:: The input ::
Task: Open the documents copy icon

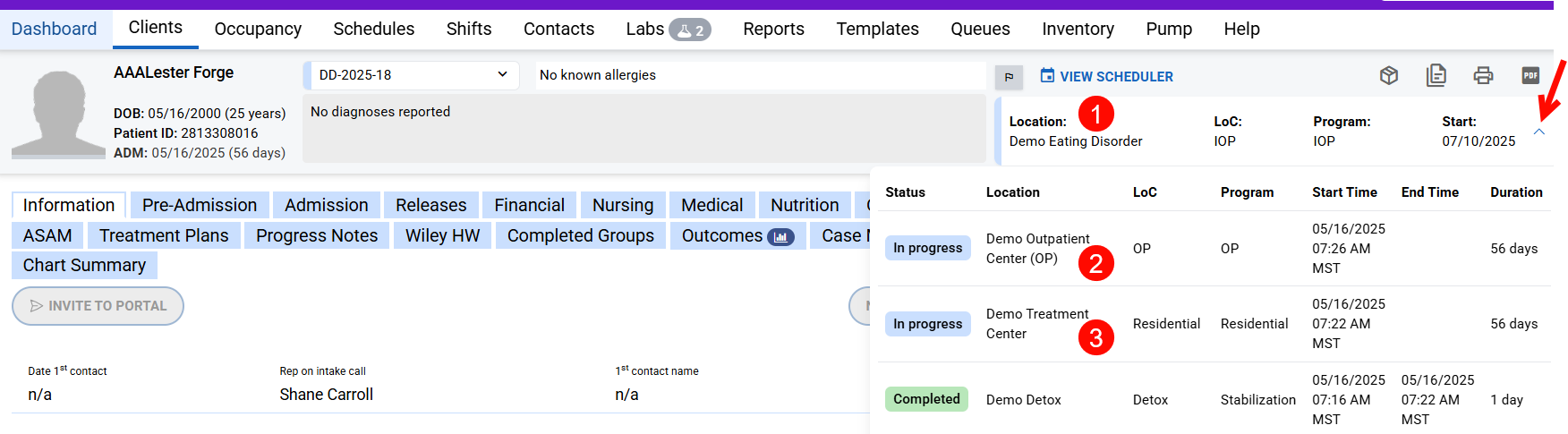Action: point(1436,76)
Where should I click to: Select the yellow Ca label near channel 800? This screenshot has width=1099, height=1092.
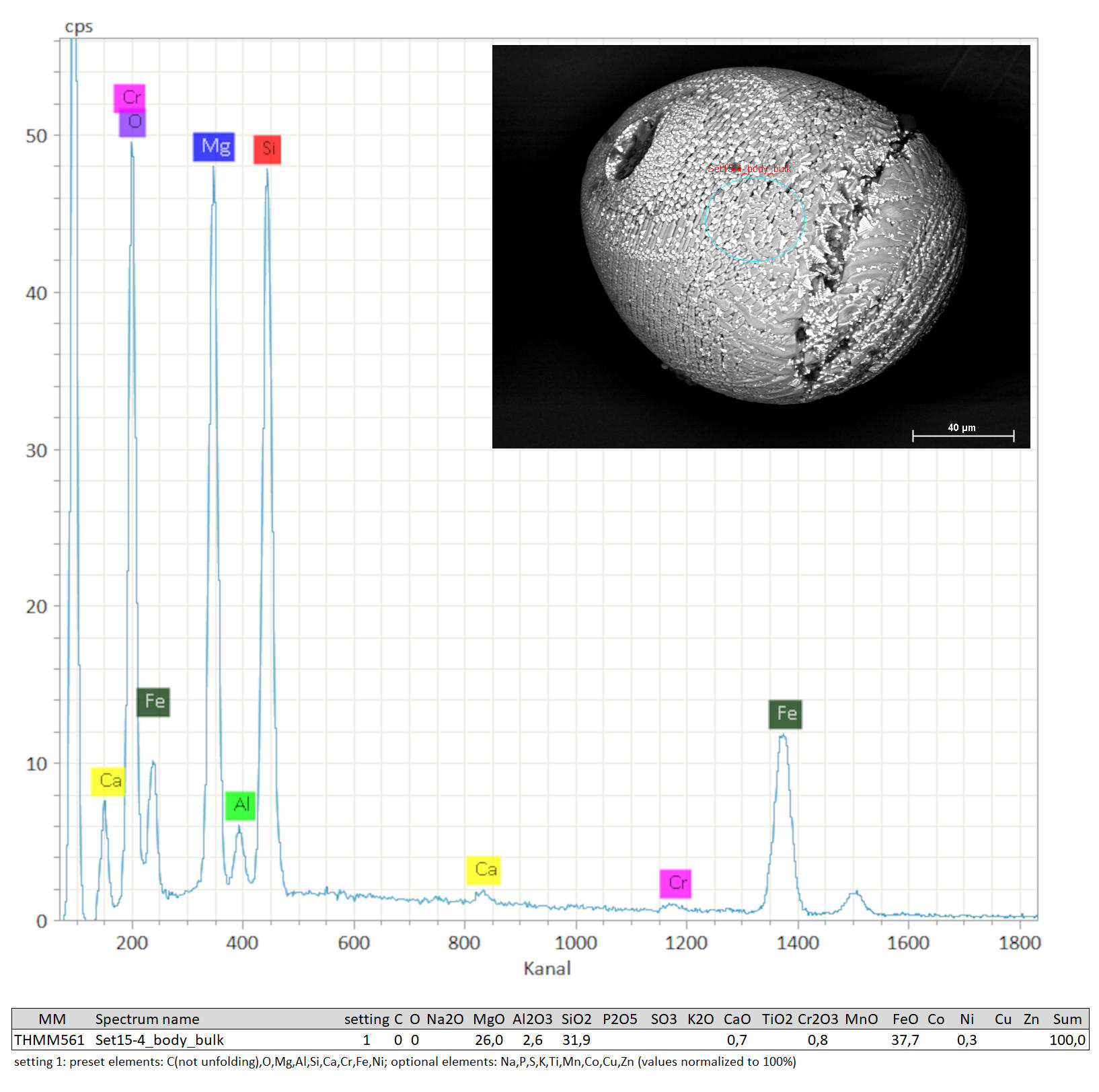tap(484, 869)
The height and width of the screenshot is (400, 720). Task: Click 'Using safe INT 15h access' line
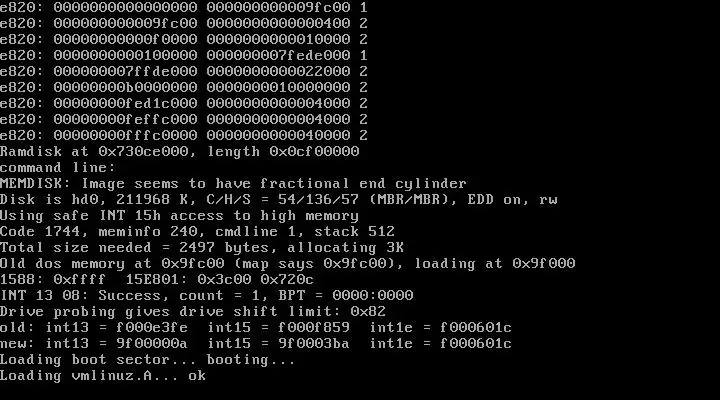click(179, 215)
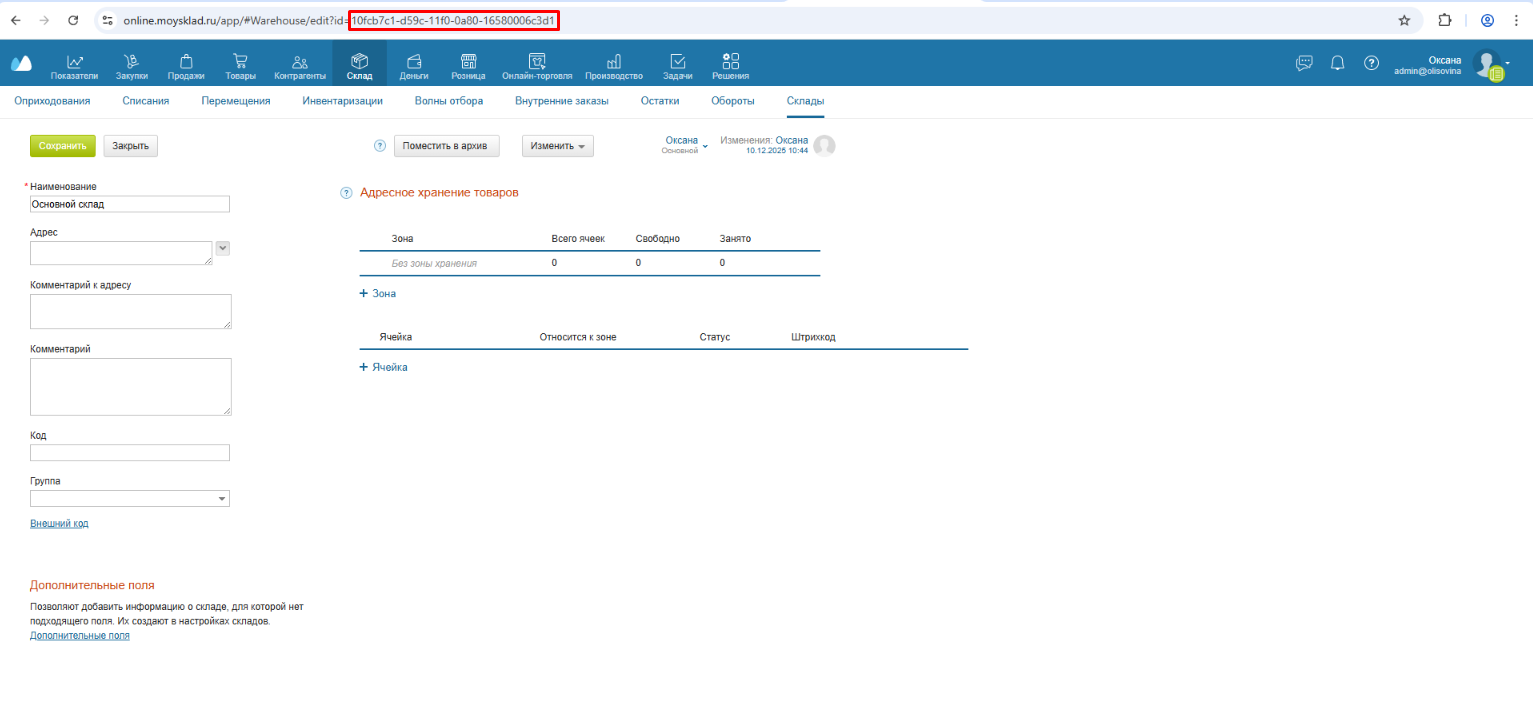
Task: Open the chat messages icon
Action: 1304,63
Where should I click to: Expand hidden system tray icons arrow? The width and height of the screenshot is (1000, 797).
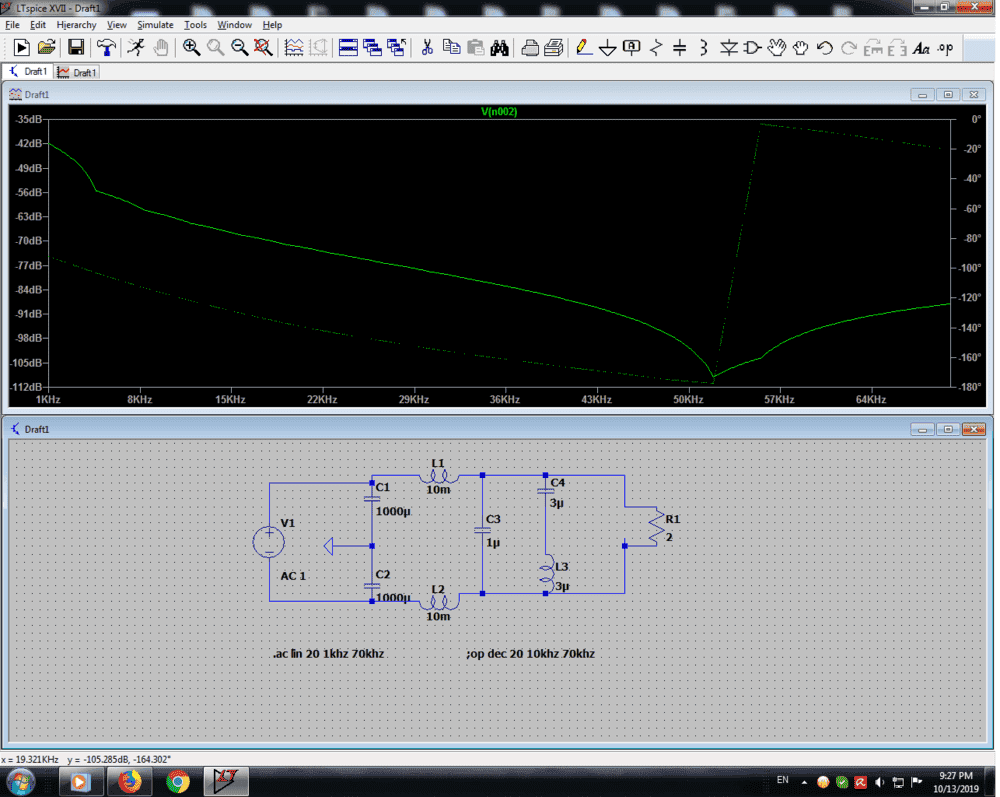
:::
=== What to produce ===
Return the data exactly as it stands, minus the pictures.

=== Output below ===
Task: Open the documents copy icon

Action: point(1436,76)
Where should I click to: Select the yellow Ca label near channel 800? This screenshot has width=1099, height=1092.
tap(484, 869)
The height and width of the screenshot is (400, 720). Task: Click 'Using safe INT 15h access' line
click(179, 215)
Task: Open the chat messages icon
Action: 1304,63
Where should I click to: Expand hidden system tray icons arrow? The width and height of the screenshot is (1000, 797).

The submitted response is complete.